» **EXERCISE**: Retype the records from the very first line down through the line that contains "point(415,160)", copying every character unchanged and including that last line.

» **ENTRIES PROVIDED**:

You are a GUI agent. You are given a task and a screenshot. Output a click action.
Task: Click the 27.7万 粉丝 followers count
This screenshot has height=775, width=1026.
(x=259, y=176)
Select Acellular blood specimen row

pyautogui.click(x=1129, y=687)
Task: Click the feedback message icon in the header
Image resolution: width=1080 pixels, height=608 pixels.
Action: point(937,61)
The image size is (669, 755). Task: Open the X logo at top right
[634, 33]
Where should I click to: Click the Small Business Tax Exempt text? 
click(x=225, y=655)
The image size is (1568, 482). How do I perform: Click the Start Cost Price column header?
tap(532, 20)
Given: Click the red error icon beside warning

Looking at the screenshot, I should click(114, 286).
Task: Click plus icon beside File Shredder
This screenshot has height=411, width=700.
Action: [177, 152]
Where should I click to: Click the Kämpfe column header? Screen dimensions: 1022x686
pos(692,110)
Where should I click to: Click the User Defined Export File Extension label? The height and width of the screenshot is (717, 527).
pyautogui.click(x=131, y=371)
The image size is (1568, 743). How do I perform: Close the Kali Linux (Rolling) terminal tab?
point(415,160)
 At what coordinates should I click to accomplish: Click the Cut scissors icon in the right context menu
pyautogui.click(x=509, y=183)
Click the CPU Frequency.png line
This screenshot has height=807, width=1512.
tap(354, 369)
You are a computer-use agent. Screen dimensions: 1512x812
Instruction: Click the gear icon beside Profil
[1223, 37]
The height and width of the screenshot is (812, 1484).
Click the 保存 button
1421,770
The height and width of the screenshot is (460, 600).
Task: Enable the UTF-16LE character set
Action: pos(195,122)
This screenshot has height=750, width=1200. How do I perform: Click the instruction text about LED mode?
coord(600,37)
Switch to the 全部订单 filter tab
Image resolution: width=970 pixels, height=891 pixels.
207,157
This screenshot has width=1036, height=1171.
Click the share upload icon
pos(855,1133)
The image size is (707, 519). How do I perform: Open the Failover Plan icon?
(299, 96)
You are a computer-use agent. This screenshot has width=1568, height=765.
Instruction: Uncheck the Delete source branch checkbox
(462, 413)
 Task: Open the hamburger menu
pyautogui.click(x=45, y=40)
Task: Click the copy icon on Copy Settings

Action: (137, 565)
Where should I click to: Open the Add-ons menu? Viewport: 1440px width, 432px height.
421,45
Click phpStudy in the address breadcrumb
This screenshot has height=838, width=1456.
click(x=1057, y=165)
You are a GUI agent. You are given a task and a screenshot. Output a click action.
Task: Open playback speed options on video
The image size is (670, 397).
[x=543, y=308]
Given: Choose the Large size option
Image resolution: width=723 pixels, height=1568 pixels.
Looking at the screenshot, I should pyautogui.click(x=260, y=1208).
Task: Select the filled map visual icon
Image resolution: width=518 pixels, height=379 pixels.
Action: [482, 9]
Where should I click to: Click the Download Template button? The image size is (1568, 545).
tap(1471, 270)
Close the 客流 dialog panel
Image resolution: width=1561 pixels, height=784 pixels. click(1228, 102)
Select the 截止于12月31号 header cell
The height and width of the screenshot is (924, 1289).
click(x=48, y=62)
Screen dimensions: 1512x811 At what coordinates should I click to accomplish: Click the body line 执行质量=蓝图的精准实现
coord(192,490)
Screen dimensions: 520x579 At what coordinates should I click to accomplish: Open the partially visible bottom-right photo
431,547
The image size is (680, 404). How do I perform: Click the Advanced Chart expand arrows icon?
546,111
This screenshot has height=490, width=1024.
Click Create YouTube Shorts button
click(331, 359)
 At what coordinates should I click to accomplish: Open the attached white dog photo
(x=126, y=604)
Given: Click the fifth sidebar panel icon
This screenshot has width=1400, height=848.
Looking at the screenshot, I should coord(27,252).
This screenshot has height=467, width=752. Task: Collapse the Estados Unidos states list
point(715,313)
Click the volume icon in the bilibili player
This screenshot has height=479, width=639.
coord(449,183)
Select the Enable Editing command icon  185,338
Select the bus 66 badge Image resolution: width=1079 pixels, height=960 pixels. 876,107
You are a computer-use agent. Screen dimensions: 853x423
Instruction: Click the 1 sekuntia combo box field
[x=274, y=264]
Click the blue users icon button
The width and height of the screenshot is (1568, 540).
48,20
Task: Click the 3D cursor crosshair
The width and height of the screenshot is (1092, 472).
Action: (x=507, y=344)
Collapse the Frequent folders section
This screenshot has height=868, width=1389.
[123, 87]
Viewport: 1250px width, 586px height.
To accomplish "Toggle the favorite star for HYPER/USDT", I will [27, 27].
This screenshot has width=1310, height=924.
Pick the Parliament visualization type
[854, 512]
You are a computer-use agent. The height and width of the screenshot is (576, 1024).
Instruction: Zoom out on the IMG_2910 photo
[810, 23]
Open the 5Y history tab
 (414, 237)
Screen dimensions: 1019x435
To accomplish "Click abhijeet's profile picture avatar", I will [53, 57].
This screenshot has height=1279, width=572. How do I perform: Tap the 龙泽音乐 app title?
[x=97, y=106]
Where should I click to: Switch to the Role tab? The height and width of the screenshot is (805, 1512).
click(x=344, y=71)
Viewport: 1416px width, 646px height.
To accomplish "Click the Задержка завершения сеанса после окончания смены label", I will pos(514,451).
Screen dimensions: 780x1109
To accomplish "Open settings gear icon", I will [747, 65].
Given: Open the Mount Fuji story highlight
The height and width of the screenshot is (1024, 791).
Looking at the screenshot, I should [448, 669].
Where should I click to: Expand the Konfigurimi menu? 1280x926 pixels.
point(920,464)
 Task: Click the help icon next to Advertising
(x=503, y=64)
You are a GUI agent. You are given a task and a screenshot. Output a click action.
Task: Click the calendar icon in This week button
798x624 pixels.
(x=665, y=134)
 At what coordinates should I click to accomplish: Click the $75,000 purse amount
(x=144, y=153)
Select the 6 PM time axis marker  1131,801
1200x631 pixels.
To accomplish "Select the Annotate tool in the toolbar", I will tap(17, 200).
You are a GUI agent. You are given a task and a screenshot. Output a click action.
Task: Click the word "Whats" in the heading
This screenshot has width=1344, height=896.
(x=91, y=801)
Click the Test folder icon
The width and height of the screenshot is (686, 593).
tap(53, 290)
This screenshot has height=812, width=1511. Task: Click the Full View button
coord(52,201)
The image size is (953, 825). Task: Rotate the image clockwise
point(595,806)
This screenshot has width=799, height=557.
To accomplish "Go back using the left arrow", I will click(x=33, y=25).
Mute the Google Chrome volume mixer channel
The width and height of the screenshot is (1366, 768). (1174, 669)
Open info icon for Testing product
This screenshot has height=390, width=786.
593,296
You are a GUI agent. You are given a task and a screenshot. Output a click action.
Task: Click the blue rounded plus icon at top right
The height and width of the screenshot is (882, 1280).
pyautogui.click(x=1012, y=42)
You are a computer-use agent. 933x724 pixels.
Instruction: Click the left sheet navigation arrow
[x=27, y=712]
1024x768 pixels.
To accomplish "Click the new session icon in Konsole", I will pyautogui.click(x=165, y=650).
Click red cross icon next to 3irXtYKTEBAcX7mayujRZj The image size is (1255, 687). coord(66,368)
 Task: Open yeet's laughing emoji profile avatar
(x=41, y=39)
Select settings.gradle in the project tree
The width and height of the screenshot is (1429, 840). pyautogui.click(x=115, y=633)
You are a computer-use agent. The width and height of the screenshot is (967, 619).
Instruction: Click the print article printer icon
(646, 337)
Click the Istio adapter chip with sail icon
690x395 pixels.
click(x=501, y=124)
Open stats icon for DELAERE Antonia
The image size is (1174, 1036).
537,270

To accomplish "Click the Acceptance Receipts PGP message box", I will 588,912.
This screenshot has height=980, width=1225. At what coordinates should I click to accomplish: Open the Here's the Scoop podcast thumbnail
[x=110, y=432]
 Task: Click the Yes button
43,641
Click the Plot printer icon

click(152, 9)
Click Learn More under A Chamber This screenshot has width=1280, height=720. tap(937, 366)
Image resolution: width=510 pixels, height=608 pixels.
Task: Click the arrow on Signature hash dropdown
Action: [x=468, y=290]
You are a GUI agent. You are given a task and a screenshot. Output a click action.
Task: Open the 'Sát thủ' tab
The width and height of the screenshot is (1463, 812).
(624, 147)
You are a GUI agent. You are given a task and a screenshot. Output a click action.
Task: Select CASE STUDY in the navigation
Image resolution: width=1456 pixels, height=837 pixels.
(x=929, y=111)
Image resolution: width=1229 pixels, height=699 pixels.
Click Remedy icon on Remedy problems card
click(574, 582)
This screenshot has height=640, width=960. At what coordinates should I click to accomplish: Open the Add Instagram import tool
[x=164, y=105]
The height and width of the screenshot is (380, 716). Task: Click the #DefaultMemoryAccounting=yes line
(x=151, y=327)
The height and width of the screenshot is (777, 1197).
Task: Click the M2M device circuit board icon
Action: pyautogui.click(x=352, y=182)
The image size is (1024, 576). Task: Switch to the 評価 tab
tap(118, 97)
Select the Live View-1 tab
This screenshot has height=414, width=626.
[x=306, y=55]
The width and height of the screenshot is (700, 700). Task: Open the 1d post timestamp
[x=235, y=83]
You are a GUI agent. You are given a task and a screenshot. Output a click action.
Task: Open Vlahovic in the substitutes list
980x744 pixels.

» **CORRECT ANSWER**:
You are a GUI agent. You are given a task and a screenshot. Output a click action.
Task: Click the 27.7万 粉丝 followers count
This screenshot has height=775, width=1026.
(x=259, y=176)
Select Acellular blood specimen row

pyautogui.click(x=1129, y=687)
Task: Click the feedback message icon in the header
Image resolution: width=1080 pixels, height=608 pixels.
Action: point(937,61)
The image size is (669, 755). Task: Open the X logo at top right
[634, 33]
Where should I click to: Click the Small Business Tax Exempt text? 
click(x=225, y=655)
The image size is (1568, 482). How do I perform: Click the Start Cost Price column header?
tap(532, 20)
Given: Click the red error icon beside warning

Looking at the screenshot, I should click(114, 286).
Task: Click plus icon beside File Shredder
This screenshot has height=411, width=700.
Action: [177, 152]
Where should I click to: Click the Kämpfe column header? Screen dimensions: 1022x686
pos(692,110)
Where should I click to: Click the User Defined Export File Extension label? The height and width of the screenshot is (717, 527).
pyautogui.click(x=131, y=371)
The image size is (1568, 743). How do I perform: Close the Kali Linux (Rolling) terminal tab?
point(415,160)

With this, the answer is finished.